Source material:
··········

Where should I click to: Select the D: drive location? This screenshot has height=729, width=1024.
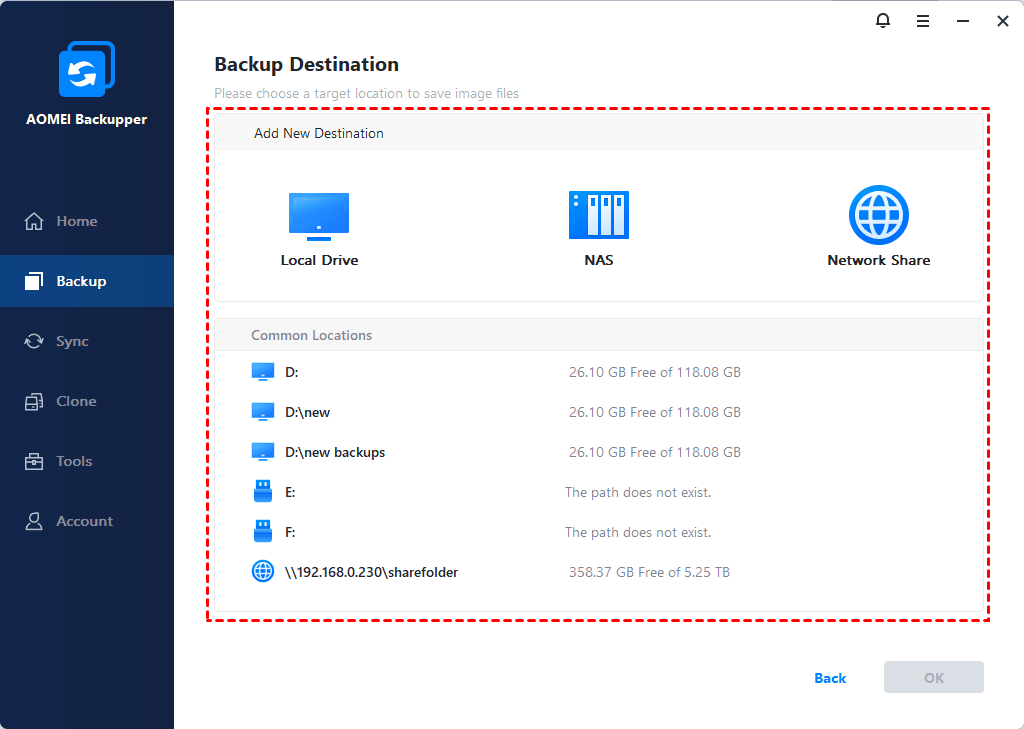click(x=292, y=372)

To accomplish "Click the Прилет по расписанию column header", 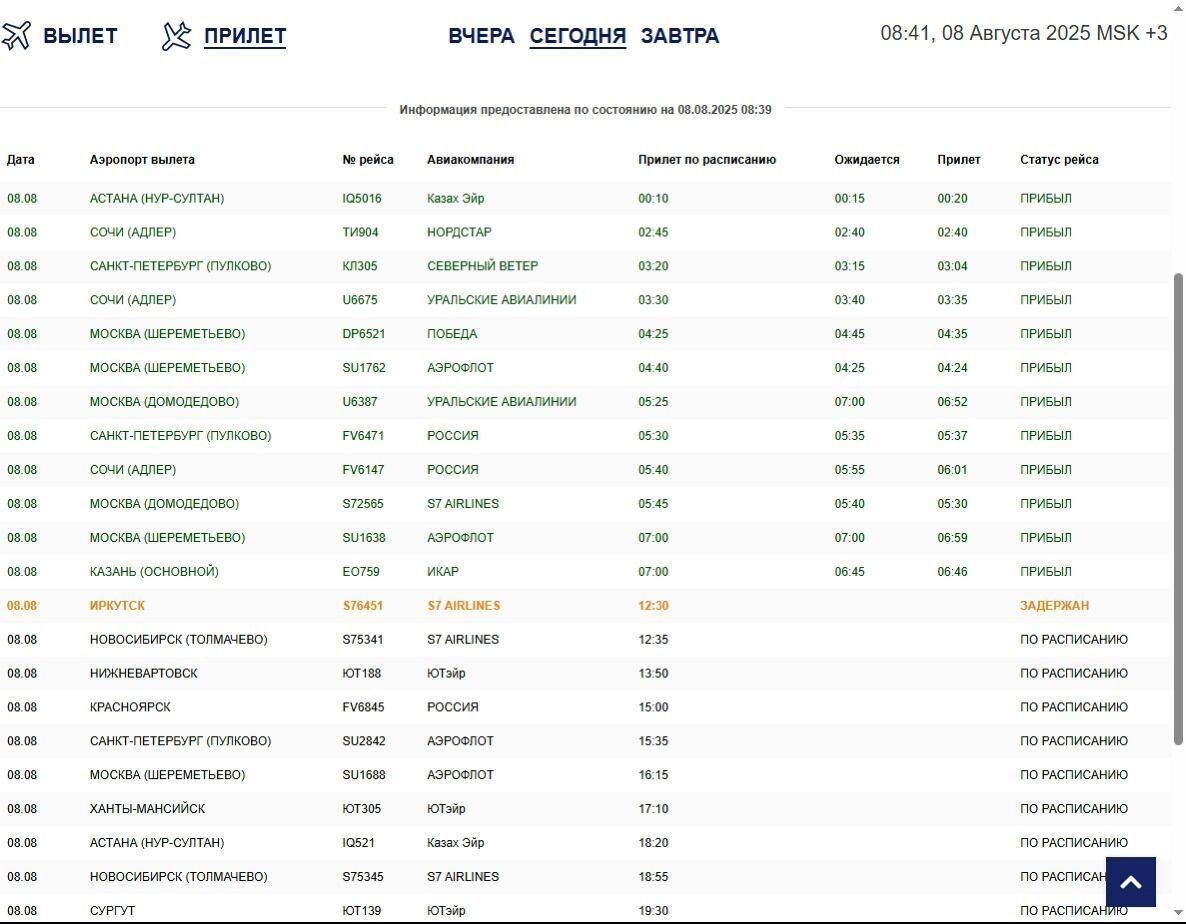I will point(706,160).
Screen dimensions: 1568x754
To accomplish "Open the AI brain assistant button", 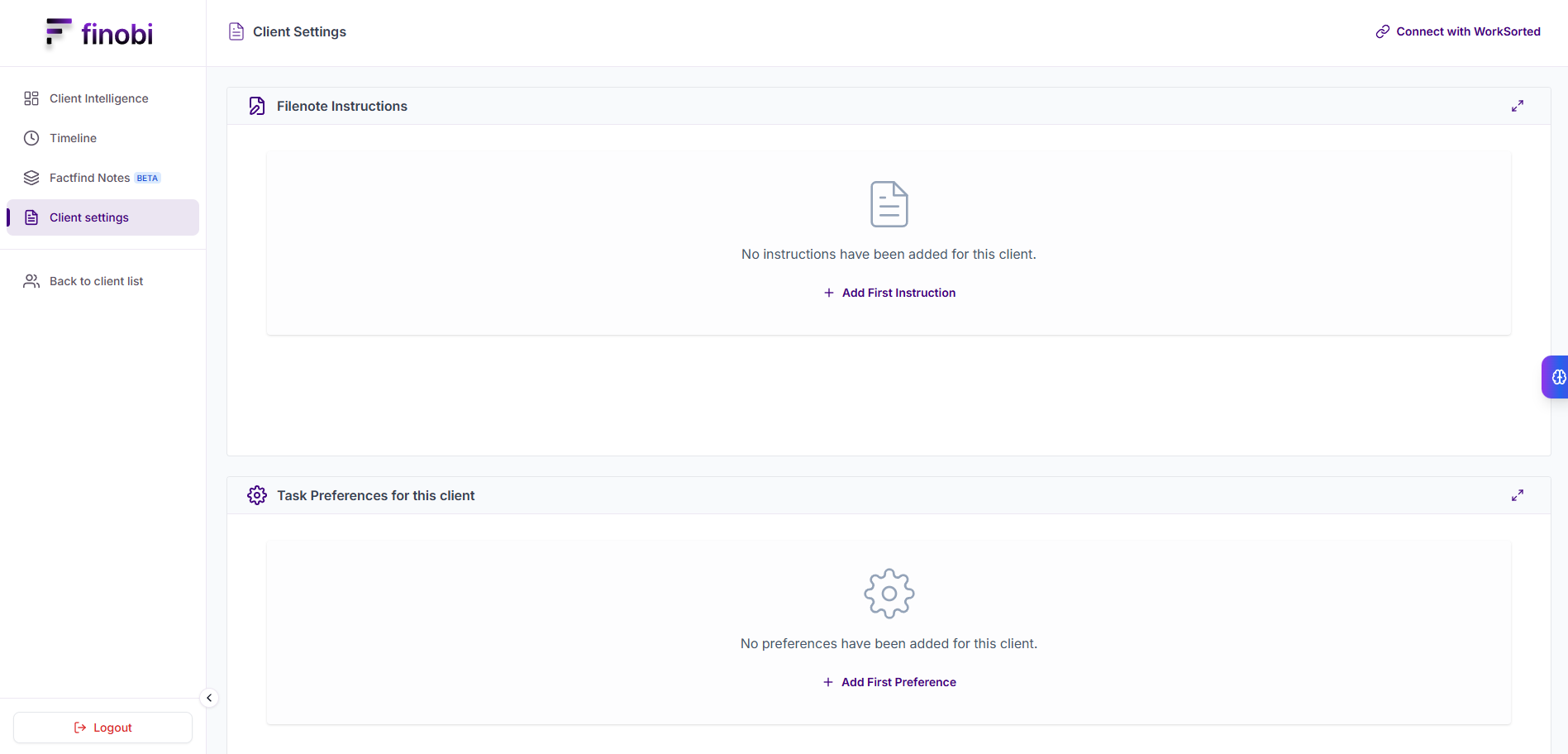I will tap(1557, 376).
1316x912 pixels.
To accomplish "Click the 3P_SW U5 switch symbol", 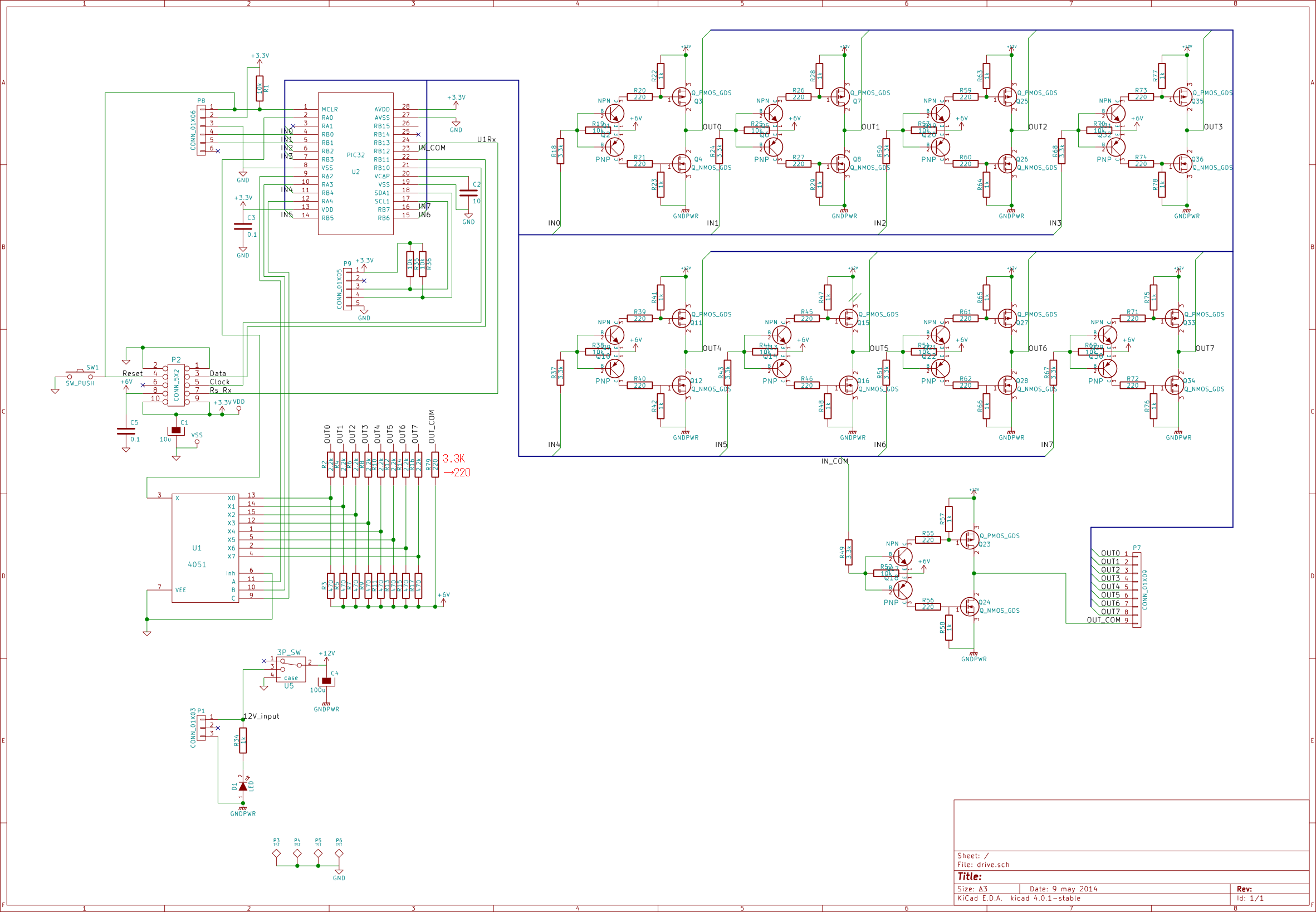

··········

Task statement:
Begin at the line that has "1316x912 pixels." and stop after the last of the entries, then give those lines again, swapping "switch symbol" for "switch icon" and keeping everything else unchanged. Leave the pictures out of your answer.

Solved exercise:
1316x912 pixels.
To accomplish "Click the 3P_SW U5 switch icon", 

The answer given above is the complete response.